Exercise objective :: Write out each record below exactly, without pictures.

Recorded data:
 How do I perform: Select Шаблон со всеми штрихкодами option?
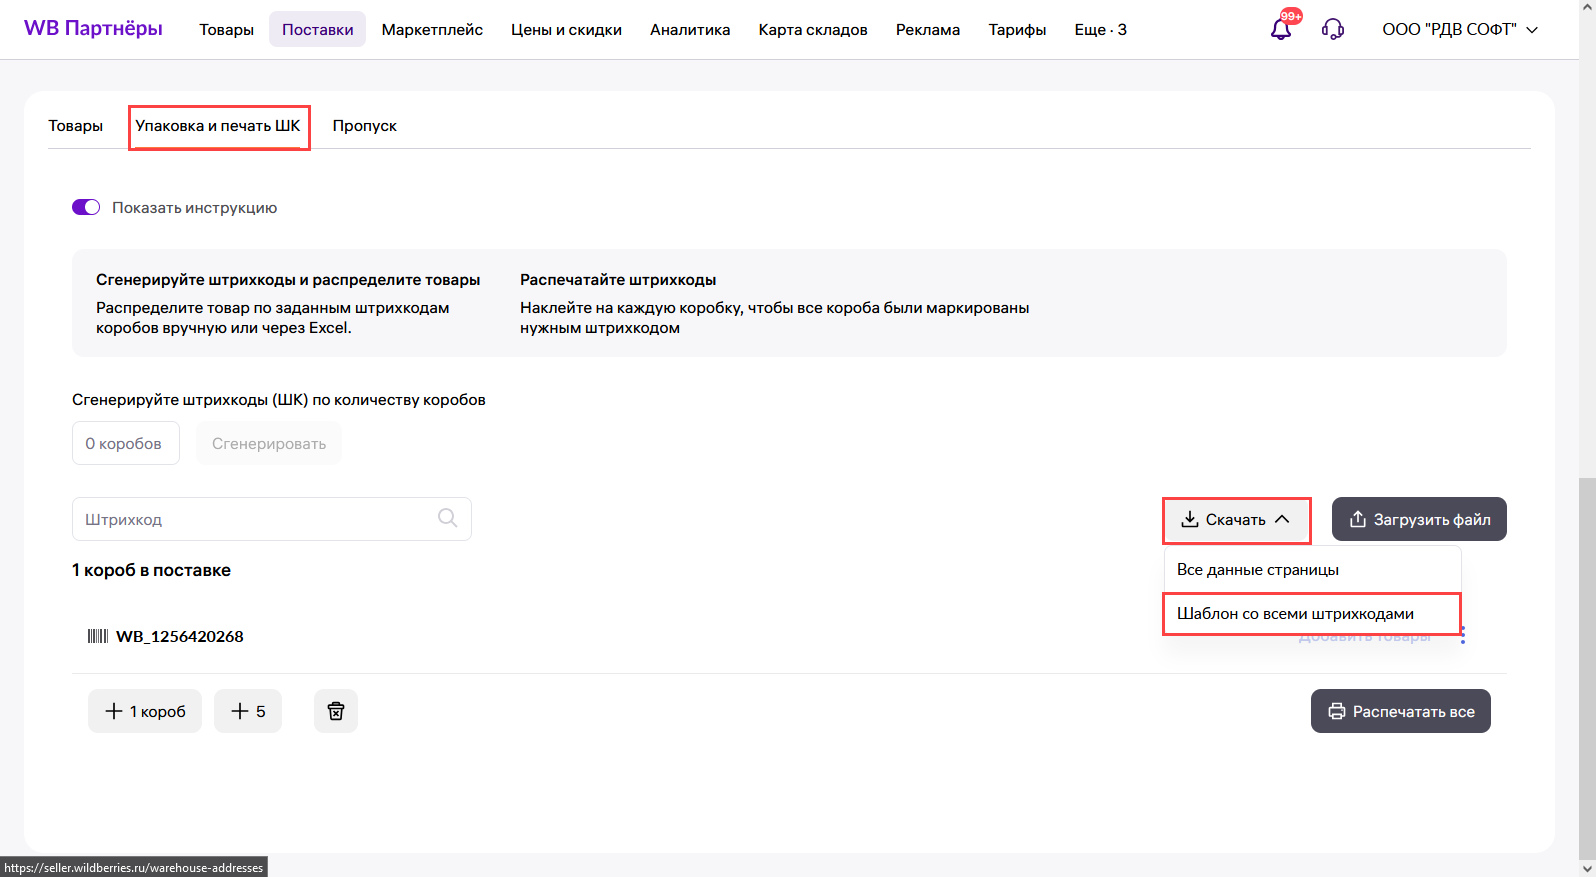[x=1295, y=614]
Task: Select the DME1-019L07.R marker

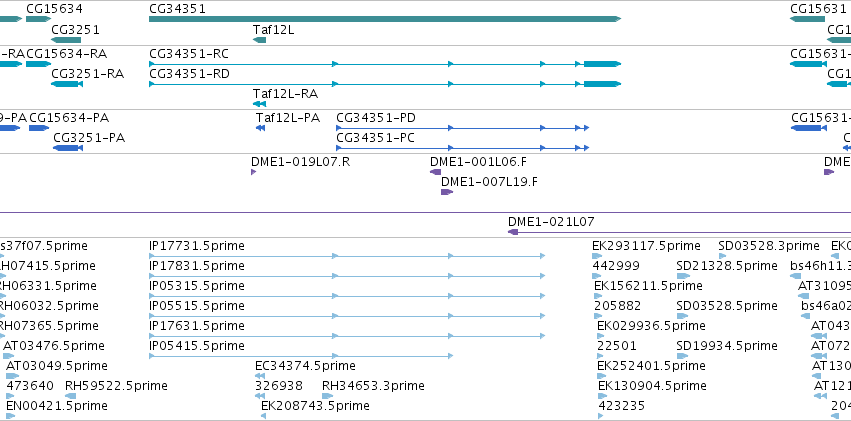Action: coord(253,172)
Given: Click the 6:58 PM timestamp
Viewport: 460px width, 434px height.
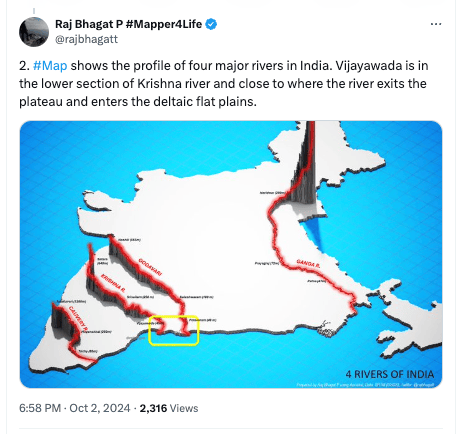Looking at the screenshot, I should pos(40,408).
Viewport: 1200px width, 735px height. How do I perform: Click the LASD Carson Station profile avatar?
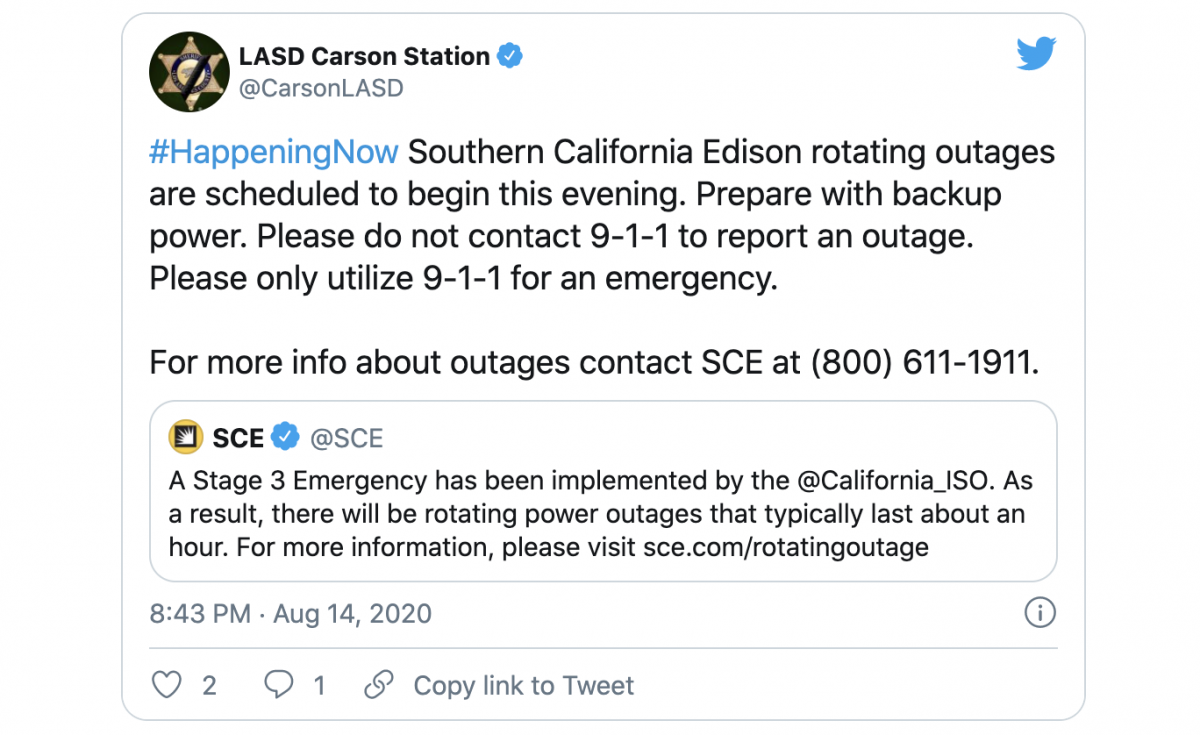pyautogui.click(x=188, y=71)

Solution for this task ::
 How do I perform: Select Шаблон со всеми штрихкодами option?
[x=1295, y=614]
Task: Select the DME1-019L07.R marker

Action: coord(253,172)
Given: Click the 6:58 PM timestamp
Viewport: 460px width, 434px height.
Looking at the screenshot, I should pos(40,408).
Viewport: 1200px width, 735px height. How do I perform: Click the LASD Carson Station profile avatar?
pyautogui.click(x=188, y=71)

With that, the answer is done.